Your objective: Go to the line that contains "This screenshot has height=472, width=817." and extract it along with every line after it, exactly, through the end of the data below.

Stored records
▽

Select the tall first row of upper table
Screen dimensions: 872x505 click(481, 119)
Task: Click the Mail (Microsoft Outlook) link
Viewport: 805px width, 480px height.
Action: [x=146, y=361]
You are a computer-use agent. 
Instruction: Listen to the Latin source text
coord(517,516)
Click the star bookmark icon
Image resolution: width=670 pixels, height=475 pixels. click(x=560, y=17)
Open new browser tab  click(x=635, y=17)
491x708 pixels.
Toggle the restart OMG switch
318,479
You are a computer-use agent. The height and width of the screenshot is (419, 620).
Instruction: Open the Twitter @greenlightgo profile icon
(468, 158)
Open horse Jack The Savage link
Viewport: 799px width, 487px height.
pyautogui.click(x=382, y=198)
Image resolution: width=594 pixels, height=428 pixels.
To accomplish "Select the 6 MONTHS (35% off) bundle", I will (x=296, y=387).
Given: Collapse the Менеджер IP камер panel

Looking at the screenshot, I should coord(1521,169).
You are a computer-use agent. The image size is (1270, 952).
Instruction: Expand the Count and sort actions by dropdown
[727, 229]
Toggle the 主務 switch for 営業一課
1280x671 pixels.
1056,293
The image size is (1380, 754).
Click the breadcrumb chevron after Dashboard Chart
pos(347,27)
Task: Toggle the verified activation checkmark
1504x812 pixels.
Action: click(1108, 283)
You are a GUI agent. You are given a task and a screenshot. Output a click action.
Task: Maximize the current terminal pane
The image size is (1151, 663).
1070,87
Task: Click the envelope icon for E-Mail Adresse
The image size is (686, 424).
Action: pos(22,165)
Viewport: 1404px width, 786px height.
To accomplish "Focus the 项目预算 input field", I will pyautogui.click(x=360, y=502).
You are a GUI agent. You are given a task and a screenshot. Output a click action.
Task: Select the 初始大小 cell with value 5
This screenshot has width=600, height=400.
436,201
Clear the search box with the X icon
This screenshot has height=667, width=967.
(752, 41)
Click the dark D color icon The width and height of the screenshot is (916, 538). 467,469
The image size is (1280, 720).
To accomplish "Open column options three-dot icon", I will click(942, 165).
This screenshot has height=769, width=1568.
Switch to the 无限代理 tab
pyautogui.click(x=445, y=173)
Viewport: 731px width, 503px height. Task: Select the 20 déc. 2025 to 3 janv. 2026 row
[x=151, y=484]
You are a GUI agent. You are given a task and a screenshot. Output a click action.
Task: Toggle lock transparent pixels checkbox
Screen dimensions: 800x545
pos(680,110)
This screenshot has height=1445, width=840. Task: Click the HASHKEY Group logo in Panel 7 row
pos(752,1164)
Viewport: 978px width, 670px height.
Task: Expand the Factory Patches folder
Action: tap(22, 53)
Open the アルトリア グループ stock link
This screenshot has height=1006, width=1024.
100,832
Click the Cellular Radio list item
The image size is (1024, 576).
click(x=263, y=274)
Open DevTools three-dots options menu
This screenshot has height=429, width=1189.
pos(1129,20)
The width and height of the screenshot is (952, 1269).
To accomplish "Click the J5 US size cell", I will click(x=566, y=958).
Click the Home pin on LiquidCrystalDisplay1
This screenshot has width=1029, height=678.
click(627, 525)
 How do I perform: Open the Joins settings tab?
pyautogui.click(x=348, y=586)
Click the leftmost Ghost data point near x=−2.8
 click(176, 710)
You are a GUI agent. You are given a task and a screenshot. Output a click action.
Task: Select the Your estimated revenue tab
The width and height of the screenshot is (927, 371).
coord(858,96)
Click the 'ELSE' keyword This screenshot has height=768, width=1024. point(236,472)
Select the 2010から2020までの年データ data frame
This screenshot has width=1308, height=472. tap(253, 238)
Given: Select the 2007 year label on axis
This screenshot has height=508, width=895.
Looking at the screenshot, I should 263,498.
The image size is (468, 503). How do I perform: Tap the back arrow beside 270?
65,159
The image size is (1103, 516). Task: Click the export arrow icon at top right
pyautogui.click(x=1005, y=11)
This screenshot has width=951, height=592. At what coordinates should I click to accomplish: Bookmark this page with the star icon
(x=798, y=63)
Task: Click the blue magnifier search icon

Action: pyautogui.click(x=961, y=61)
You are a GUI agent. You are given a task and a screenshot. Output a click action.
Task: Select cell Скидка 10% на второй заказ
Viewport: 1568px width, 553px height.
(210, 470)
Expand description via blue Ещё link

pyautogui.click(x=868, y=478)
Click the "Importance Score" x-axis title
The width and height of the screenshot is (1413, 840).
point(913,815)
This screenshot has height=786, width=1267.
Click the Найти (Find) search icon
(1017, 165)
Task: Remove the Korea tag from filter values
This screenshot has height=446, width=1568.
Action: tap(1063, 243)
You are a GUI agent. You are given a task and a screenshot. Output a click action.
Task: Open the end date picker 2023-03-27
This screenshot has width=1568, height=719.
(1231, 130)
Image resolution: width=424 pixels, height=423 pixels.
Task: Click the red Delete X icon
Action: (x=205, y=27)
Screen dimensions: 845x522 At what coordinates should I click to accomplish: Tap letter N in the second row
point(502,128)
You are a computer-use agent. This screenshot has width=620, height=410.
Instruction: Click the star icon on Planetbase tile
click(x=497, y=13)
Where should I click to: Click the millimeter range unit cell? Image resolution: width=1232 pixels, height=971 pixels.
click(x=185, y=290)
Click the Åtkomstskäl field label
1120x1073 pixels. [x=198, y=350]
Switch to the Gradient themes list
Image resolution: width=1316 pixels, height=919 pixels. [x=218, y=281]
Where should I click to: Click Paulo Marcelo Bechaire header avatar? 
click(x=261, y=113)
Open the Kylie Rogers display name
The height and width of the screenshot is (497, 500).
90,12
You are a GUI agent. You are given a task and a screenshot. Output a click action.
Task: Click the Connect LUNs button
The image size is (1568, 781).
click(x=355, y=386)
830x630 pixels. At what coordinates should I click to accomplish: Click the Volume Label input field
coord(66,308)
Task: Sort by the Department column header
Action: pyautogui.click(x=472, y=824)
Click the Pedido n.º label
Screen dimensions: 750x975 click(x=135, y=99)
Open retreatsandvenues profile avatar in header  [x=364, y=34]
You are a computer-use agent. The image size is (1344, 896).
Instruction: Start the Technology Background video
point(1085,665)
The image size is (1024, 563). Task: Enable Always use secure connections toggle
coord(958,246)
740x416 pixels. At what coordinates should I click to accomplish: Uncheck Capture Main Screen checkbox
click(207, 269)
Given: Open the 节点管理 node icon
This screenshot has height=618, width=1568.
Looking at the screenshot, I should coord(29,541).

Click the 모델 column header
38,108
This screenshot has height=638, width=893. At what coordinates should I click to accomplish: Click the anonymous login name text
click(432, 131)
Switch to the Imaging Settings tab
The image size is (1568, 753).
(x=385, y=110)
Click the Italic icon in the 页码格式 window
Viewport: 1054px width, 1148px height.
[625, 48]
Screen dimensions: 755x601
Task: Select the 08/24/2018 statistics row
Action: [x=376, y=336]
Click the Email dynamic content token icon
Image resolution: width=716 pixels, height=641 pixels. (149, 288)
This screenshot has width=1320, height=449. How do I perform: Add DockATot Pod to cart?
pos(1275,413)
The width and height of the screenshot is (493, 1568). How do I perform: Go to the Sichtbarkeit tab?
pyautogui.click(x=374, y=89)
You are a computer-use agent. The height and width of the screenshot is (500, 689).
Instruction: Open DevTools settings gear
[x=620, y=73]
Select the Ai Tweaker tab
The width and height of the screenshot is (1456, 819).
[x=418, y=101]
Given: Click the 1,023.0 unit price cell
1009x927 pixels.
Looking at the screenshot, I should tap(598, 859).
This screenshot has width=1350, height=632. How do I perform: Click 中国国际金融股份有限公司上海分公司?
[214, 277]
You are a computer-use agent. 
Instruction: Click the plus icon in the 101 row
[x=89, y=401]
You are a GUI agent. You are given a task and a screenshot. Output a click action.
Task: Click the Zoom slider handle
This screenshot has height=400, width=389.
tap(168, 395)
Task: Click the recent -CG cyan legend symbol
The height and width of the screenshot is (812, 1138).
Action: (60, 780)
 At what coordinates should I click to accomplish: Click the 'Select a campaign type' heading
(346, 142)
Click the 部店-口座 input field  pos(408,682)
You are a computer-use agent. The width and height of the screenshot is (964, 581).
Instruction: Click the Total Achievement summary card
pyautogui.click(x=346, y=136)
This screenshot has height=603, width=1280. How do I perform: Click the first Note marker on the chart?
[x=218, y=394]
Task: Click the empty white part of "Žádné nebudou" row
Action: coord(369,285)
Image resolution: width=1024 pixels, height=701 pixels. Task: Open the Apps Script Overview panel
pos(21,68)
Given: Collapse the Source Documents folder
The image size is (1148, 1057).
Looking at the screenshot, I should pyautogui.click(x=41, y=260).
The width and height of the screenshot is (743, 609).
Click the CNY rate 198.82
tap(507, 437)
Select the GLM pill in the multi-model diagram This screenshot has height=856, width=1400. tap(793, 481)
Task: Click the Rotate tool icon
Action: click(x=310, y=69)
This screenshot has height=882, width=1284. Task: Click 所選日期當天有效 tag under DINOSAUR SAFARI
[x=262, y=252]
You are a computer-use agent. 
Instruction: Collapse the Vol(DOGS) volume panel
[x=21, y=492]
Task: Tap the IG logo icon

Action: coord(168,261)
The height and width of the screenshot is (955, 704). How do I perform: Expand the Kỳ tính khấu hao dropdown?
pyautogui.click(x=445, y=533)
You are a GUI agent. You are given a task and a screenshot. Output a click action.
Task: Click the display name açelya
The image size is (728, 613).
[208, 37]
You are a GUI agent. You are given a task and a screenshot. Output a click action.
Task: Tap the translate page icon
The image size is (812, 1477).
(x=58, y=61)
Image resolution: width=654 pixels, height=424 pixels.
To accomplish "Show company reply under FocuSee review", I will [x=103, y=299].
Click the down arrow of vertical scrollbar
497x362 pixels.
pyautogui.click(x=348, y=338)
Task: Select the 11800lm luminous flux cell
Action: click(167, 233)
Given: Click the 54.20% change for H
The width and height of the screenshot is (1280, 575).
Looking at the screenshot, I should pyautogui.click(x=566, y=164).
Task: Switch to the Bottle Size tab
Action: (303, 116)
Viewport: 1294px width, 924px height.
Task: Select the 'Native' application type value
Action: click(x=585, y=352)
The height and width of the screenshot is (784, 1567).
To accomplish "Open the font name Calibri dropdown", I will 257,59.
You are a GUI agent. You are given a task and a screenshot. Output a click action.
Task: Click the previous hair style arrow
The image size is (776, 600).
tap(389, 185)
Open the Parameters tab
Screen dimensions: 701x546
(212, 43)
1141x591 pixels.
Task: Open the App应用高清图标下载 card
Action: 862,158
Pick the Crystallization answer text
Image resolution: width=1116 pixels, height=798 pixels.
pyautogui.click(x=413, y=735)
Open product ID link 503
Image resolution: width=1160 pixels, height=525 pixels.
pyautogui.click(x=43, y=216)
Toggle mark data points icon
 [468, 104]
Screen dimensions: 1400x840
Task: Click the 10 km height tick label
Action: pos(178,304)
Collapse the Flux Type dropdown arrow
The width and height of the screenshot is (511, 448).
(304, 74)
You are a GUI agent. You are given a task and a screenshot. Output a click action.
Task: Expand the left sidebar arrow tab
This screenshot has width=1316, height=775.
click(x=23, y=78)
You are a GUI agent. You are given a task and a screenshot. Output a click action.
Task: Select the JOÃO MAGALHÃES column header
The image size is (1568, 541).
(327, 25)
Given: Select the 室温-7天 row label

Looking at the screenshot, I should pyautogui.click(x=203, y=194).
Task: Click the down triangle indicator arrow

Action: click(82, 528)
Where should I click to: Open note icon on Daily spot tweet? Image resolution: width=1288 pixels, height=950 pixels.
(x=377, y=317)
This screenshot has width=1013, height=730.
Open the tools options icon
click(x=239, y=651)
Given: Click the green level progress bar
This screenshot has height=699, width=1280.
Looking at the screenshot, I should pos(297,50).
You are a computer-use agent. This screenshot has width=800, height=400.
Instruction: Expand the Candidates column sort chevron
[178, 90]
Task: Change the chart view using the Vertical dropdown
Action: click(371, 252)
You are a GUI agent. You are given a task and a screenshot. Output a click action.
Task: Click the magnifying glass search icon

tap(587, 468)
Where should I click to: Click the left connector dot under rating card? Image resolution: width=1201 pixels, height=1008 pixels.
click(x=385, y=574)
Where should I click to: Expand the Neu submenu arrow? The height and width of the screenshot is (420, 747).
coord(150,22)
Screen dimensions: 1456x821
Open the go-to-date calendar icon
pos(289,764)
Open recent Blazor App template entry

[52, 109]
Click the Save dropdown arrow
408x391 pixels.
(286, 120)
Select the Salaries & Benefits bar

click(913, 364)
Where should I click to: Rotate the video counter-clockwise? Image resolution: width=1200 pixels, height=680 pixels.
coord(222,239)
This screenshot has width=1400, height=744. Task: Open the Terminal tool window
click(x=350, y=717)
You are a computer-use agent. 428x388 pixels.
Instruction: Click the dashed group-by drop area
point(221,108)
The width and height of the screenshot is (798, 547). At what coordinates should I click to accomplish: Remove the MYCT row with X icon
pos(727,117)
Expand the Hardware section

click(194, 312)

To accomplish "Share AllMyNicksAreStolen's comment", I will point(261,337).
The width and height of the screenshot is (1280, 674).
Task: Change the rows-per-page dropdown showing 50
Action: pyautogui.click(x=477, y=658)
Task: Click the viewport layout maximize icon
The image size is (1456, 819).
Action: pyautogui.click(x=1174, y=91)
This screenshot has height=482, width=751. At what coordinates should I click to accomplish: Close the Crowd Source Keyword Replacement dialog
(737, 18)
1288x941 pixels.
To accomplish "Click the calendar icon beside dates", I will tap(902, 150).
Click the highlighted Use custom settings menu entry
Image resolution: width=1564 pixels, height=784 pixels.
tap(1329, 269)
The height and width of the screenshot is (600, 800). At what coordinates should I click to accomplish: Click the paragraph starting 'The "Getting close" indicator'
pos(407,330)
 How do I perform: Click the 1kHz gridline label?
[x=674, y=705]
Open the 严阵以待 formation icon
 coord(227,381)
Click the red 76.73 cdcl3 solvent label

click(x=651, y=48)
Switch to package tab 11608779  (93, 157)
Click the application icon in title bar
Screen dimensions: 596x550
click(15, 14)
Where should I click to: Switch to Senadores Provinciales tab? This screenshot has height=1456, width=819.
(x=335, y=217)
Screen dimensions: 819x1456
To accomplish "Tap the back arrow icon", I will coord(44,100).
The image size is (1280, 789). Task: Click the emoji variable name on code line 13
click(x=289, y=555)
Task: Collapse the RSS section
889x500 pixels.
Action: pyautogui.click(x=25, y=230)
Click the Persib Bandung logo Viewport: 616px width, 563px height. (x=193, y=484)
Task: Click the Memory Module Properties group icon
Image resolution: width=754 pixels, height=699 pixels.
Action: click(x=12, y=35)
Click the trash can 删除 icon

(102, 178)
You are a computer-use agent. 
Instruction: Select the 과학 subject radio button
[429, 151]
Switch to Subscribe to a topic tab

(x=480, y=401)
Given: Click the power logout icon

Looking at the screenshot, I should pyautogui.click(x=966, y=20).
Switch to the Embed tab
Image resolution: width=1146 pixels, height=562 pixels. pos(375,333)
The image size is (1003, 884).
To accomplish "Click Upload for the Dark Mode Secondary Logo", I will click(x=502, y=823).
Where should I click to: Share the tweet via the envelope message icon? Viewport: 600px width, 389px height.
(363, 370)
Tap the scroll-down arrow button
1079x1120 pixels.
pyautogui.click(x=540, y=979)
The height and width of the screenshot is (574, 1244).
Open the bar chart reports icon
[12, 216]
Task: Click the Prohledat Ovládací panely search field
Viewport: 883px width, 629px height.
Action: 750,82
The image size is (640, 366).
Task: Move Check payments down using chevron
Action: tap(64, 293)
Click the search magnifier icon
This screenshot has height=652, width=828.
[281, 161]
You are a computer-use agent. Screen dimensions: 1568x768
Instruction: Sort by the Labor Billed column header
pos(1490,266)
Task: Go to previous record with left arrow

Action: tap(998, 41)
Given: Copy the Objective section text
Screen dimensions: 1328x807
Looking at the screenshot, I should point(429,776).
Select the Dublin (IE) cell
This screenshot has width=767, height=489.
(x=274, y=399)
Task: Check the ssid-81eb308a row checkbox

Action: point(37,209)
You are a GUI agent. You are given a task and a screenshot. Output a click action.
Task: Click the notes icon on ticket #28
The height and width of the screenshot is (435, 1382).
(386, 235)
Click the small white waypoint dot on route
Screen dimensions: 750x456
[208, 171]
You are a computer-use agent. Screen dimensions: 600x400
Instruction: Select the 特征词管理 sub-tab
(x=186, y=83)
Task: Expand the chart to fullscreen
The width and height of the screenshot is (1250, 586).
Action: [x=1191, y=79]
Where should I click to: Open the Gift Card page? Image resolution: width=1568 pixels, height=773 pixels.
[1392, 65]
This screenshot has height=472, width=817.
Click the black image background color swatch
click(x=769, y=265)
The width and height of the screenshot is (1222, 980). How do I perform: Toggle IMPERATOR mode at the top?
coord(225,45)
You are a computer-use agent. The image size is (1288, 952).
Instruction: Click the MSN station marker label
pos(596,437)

△

Solution to this problem:
This screenshot has height=472, width=817.
Click the black image background color swatch
click(x=769, y=265)
The width and height of the screenshot is (1222, 980). How do I perform: Toggle IMPERATOR mode at the top?
coord(225,45)
You are a computer-use agent. The image size is (1288, 952).
Instruction: Click the MSN station marker label
pos(596,437)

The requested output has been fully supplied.